# Document text
┌──

Newbery medalist Karen Hesse tells a harrowing, true story about life in the Warsaw Ghetto during WWII. When Karen Hesse came upon a short article about cats out-foxing the Gestapo at the train station in Warsaw during WWII, she couldn't get the story out of her mind. The result is this stirring account of a Jewish girl's involvement in the Resistance. At once terrifying and soulful, this fictional account, borne of meticulous research, is a testament to history and to our passionate will to survive, as only Newbery Medalist Karen Hesse can write it.

Eli Remembers

Year after year, Eli watches the solemn lighting of seven candles at his family's celebration of Rosh Hashanah, the Jewish New Year. On such a happy occasion, his parents and grandparents always seem sad, and Eli can't understand why. Then one year Eli travels to Eastern Europe to learn more about his family history. There, he learns how the candles represent his family's connection to the Holocaust in Lithuania, and how remembering his ancestors can help heal years of grief and shame.

Erika's Story

It is the winter of 1944. In Nazi-occupied Europe, a Jewish couple realize their fate is sealed and make a heart-rending decision so that their infant daughter might live. Ruth Vander Zee's elegant narration and Roberto Innocenti's searing and beautiful illustrations combine to capture the fear, love, and sadness of a Holocaust survivor's story.

Holocaust Fiction - intermediate reads

Wolf By Wolf

Germania, 1956. Over ten years since the Nazis won the war. 18-year-old Yael is part of the resistance, and she has just one mission: to kill Hitler. Experimented on during her time at Auschwitz, Yael has the unique ability to change her appearance at will. The only part of her which always remains are the five tattooed wolves on her arm; one for each of the people she's lost. Using her abilities, she must transform into Adele Wolfe, Germany's most famous female rider and winner of the legendary Axis Tour; an epic long distance motorcycle race from Berlin to Tokyo, where only the strongest (and wiliest) riders survive. If she can win this, she will be able to get close enough to kill the Fuhrer and change history forever.

Cilka's Journey

The sequel to the International Number One Bestseller The Tattooist of Auschwitz, based on a true story of love and resilience. In 1942 Cilka is just sixteen years old when she is taken to Auschwitz-Birkenau Concentration Camp. The Commandant at Birkenau, Schwarzhuber, notices her long beautiful hair, and forces her separation from the other women prisoners. Cilka learns quickly that power, even unwillingly given, equals survival.

The Librarian of Auschwitz

Fourteen-year-old Dita is one of the many imprisoned by the Nazis at Auschwitz. Taken, along with her mother and father, from the Terezín ghetto in Prague, Dita is adjusting to the constant terror that is life in the camp. When Jewish leader Freddy Hirsch asks Dita to take charge of the eight precious volumes the prisoners have managed to sneak past the guards, she agrees. And so Dita becomes the librarian of Auschwitz. Out of one of the darkest chapters of human history comes this extraordinary story of courage and hope.

└──

# Task set
[1] Update the stretch of the listing from the line containing "Screen dimensions: 1063x1417" through the line containing "pos(129,258)", swapping "bullet point" for "list marker" and keeping everything else the same. Return only those lines.
[2] Write what comes next in the Holocaust book descriptions, picking up after their final sentence.

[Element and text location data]
┌──

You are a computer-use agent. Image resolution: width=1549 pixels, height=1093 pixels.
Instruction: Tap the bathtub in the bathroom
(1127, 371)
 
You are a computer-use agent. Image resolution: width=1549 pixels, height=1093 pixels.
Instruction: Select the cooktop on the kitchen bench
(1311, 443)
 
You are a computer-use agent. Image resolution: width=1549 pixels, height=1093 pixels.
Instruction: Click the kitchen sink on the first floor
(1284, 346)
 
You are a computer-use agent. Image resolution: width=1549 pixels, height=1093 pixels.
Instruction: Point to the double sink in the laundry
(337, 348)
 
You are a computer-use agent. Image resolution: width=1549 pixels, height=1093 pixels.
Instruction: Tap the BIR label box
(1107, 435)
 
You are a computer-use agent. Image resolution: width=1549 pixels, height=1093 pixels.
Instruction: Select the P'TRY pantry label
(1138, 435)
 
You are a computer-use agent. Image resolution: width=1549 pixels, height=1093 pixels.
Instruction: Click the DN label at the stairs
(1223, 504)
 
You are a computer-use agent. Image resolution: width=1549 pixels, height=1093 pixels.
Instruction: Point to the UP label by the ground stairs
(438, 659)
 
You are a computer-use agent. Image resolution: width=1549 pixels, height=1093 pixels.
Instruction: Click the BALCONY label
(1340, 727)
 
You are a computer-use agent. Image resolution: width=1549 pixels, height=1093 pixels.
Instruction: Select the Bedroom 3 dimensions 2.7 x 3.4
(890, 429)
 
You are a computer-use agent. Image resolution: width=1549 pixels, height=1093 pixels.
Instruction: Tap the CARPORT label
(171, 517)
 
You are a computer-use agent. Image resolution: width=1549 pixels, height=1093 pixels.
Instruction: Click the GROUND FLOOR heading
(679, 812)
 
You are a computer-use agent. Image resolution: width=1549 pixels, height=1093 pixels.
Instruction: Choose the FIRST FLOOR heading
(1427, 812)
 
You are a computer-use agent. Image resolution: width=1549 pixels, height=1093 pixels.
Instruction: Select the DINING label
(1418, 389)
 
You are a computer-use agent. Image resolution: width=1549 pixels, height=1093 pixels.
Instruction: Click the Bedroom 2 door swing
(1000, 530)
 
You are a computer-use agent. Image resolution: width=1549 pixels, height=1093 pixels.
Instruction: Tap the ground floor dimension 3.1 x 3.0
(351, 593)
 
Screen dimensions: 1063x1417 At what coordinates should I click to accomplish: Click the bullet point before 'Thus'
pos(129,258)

└──
┌──

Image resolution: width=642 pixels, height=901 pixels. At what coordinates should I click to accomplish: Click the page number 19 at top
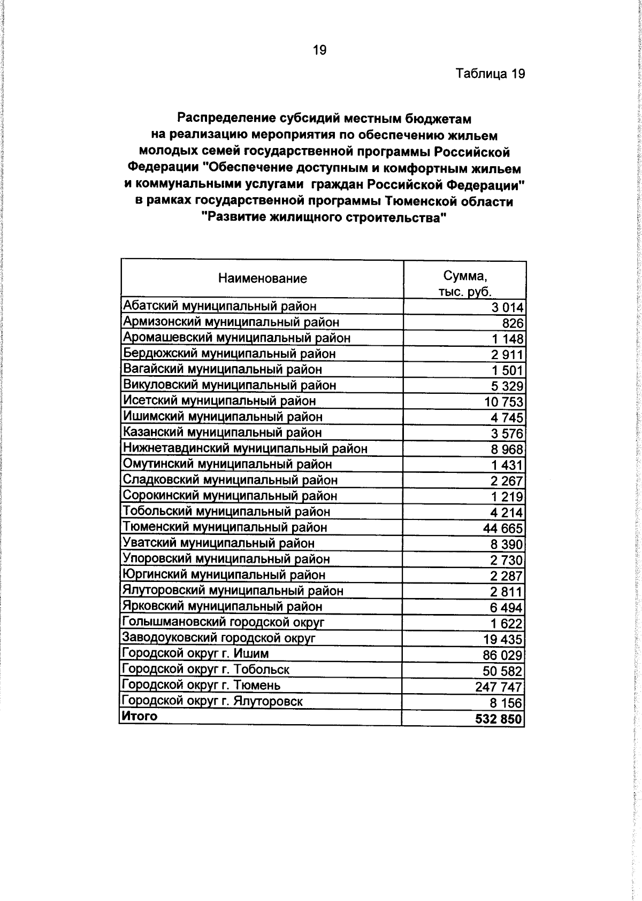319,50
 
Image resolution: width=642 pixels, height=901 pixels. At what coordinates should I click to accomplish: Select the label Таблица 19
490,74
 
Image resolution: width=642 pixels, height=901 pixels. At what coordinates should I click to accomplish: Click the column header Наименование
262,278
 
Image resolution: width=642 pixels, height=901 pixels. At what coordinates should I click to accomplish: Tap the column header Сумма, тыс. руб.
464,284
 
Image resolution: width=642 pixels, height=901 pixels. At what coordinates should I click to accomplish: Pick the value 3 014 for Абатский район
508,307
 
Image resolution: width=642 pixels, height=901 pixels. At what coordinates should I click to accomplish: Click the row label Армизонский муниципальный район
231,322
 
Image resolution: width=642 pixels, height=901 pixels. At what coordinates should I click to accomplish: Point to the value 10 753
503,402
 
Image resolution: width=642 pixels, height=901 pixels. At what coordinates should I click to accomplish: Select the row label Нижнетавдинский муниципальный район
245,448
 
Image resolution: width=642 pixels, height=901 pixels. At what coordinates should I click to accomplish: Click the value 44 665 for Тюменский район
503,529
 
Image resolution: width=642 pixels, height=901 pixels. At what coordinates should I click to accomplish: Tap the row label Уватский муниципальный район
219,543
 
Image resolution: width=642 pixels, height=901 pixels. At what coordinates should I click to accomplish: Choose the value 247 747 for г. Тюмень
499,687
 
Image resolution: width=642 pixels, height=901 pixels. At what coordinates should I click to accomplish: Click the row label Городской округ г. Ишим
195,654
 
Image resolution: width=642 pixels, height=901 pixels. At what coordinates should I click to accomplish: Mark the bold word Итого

└──
┌──

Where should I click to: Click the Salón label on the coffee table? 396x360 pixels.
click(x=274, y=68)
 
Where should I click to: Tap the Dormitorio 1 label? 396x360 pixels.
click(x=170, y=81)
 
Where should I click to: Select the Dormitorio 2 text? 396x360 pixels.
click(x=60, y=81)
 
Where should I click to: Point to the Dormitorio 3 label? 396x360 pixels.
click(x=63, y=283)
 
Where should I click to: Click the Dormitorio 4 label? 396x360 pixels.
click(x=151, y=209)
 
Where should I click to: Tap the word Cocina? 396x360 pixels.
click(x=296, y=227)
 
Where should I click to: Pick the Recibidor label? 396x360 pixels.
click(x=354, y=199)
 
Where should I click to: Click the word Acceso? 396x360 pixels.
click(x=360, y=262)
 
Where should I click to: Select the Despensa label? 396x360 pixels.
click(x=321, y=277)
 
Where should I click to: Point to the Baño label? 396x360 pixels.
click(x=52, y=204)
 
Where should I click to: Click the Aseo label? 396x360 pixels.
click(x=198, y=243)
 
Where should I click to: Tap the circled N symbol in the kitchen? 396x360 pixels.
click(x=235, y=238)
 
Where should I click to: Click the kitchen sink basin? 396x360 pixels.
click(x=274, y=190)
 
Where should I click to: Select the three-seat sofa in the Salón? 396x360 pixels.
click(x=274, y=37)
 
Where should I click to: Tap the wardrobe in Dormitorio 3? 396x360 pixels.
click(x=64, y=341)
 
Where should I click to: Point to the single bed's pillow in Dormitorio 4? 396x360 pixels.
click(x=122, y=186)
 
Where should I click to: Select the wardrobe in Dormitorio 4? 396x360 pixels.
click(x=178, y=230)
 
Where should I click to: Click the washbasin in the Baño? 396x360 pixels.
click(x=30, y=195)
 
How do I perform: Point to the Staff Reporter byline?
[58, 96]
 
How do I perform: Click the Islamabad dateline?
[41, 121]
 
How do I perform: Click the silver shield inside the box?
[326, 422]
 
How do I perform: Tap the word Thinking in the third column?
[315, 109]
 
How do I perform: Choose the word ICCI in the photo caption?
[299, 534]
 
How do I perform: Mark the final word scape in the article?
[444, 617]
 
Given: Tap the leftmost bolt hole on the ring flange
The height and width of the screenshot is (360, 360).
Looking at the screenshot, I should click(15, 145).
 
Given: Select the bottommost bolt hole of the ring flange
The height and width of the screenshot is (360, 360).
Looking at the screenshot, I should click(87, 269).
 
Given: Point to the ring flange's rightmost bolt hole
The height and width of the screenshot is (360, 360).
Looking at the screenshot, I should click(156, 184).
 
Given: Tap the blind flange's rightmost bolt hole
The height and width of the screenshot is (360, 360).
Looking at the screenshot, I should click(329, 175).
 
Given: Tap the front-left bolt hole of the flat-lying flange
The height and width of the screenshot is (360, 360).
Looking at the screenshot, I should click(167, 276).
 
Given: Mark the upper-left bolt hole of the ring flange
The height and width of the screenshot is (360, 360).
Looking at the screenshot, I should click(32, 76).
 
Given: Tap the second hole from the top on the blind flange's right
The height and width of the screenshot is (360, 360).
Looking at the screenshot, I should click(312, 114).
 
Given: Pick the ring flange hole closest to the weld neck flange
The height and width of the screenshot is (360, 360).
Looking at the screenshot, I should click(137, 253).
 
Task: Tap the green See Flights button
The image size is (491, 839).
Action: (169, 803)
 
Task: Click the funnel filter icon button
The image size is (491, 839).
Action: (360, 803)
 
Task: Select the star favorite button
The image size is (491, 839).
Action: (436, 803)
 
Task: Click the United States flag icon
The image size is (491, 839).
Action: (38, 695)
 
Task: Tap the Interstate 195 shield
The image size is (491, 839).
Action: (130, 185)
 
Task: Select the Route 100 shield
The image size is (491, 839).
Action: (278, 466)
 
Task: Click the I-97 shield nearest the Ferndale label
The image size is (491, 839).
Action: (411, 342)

└──

# Answers to the problems
[1]
Screen dimensions: 1063x1417 At what coordinates should I click to accomplish: Click the list marker before 'Thus'
pos(129,258)

[2]
The Light After the War

Inspired by the true story of one woman’s extraordinary journey to forge a new life after escaping a train bound for Auschwitz. In 1946 two young Hungarian refugees arrive in Naples after losing everyone they loved before the war. Vera Frankel and her best friend, Edith Ban, are haunted by their terrifying escape from a train headed for Auschwitz after their mothers threw them from the carriage, promising they would follow. But instead the girls find themselves alone in a frozen, alien land. They manage to find refuge and barter for their lives by working on an isolated farm in Austria until the end of the war. Their quest to rebuild their lives takes Vera and Edith from Naples to Ellis Island to Venezuela and finally Sydney as they carve out careers – and find love.

The Red Ribbon

As fourteen-year-old Ella begins her first day at work she steps into a world of silks, seams, scissors, pins, hems and trimmings. She is a dressmaker, but this is no ordinary sewing workshop. Hers are no ordinary clients. Ella has joined the seamstresses of Birkenau-Auschwitz. Every dress she makes could mean the difference between life and death. And this place is all about survival. Ella seeks refuge from this reality, and from haunting memories, in her work and in the world of fashion and fabrics. She is faced with painful decisions about how far she is prepared to go to survive. Is her love of clothes and creativity nothing more than collaboration with her captors, or is it a means of staying alive?

Mapping the Bones

It's 1942 in Poland, and the world is coming to pieces. At least that's how it seems to Chaim and Gittel, twins whose lives feel like a fairy tale torn apart, with evil witches, forbidden forests, and dangerous ovens looming on the horizon. But in all darkness there is light, and the twins find it through Chaim's poetry and the love they have for each other. Like the bright flame of a Yahrzeit candle, his words become a beacon of memory so that the children and grandchildren of survivors will never forget the atrocities that happened during the Holocaust.

The World That We Knew

In Berlin, at the time when the world changed, Hanni Kohn knows she must send her twelve-year-old daughter away to save her from the Nazi regime. She finds her way to a renowned rabbi, but its his daughter, Ettie, who offers hope of salvation when she creates a mystical Jewish creature, a rare and unusual golem, who is sworn to protect Lea. Once Ava is brought to life, she and Lea and Ettie become eternally entwined, their paths fated to cross, their fortunes linked. Lea and Ava travel from Paris, where Lea meets her soulmate, to a convent in western France known for its silver roses; from a school in a mountaintop village where three thousand Jews were saved. Meanwhile, Ettie is in hiding, waiting to become the fighter she is destined to be.

Within These Walls

For Miri and her family, life in Warsaw is full of simple joys. The smell of freshly baked challah, the pink flowers that bloom in their courtyard, the promise of summer holidays, and Fridays when everyone comes together to celebrate Shabbat. But the Nazis have a hold on Europe, and have stepped up their discrimination and attacks on Jews. How can Miri's family stay together, when the invading Nazis come to destroy them? Miri's world closes in on her, as she and her family are forced into the ghetto, where they must try to survive, against impossible odds.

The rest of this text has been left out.